Element and text position data:

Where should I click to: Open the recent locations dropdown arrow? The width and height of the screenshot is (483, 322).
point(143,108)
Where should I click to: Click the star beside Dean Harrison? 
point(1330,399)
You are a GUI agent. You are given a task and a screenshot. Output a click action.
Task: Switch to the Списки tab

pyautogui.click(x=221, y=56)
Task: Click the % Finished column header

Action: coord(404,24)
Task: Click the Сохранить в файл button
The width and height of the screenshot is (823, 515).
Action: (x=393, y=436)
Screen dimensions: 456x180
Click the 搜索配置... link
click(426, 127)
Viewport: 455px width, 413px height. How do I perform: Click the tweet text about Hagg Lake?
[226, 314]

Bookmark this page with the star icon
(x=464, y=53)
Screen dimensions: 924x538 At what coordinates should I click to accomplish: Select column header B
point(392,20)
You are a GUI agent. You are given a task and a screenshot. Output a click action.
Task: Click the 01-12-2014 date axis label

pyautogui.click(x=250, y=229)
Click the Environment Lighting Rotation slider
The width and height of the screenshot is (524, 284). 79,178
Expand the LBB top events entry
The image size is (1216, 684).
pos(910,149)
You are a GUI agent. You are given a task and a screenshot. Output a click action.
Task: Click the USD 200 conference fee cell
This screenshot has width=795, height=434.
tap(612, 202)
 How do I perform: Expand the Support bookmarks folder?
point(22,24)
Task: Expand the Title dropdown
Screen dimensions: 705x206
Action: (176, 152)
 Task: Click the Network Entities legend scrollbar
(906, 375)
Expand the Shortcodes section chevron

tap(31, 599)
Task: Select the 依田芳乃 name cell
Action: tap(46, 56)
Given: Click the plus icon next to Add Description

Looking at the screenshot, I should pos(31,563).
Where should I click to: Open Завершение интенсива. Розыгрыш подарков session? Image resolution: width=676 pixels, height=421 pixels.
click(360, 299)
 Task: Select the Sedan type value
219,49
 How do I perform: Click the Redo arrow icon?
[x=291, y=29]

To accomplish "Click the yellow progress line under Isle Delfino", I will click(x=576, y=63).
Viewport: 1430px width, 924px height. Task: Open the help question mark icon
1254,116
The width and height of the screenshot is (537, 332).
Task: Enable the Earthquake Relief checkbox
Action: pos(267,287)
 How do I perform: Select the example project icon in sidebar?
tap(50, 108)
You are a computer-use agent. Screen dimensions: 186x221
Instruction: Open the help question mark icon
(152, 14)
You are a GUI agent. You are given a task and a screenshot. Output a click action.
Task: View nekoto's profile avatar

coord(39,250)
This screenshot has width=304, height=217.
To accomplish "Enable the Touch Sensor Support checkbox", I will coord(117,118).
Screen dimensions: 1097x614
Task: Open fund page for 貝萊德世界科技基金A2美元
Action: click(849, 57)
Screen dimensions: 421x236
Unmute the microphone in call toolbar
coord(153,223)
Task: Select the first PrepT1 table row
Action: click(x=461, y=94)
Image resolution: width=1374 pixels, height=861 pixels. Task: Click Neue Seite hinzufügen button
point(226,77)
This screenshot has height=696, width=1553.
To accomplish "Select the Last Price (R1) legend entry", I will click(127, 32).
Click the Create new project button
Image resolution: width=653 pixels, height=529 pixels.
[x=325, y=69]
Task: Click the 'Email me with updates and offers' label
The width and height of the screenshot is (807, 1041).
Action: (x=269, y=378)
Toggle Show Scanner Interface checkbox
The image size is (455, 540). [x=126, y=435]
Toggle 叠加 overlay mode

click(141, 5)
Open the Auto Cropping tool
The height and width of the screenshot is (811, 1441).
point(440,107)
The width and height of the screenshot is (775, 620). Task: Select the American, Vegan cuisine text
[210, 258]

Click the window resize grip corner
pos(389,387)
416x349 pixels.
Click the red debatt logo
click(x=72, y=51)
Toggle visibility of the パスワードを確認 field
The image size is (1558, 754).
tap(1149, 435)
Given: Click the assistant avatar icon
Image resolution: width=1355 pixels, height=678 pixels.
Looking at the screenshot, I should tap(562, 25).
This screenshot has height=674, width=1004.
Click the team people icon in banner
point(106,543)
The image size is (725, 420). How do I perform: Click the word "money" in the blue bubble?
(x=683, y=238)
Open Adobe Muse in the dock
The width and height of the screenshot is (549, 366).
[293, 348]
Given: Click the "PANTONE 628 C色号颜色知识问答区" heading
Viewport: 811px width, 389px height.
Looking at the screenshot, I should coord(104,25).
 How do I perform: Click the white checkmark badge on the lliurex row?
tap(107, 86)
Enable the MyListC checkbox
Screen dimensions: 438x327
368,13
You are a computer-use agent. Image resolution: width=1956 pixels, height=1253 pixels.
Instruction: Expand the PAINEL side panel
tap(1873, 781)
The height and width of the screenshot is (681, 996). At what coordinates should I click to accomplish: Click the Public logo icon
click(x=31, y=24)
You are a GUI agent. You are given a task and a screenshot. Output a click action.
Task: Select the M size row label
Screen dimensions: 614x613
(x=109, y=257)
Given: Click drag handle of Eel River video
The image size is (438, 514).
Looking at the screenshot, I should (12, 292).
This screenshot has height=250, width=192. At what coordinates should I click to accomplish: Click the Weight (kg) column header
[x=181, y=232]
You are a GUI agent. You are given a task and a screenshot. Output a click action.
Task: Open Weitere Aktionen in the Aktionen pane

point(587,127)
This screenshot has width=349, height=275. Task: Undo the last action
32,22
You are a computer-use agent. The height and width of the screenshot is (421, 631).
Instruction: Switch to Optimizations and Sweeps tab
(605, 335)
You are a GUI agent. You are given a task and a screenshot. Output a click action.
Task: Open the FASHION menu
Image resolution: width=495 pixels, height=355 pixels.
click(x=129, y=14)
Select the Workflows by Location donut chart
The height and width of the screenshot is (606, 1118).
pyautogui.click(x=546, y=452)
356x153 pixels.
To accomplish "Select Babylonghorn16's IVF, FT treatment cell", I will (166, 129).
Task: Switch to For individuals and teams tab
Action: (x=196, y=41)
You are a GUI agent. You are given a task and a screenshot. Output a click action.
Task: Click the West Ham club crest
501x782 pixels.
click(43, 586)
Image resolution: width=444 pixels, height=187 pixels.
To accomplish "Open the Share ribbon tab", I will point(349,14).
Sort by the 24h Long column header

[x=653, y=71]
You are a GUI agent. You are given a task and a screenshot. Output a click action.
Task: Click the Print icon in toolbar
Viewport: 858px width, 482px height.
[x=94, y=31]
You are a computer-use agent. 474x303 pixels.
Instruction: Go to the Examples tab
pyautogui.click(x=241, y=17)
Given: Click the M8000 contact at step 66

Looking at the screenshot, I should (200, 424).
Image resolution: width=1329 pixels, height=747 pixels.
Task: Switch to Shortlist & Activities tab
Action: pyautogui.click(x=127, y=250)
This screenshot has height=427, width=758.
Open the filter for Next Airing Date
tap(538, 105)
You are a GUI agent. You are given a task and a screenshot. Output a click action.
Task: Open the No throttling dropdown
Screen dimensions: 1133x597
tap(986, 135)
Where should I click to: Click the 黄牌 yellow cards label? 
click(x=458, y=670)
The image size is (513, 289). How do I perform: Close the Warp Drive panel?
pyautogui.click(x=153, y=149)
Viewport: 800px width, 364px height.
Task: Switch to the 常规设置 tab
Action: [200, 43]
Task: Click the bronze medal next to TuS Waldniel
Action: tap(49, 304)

◆ PROBLEM:
List every line of the items above that contains the string "column", matching case exactly.

◆ SOLUTION:
Task: Click the % Finished column header
Screen dimensions: 924x538 At what coordinates should I click to accomplish: Select column header B
This screenshot has height=250, width=192. At what coordinates should I click to accomplish: Click the Weight (kg) column header
Sort by the 24h Long column header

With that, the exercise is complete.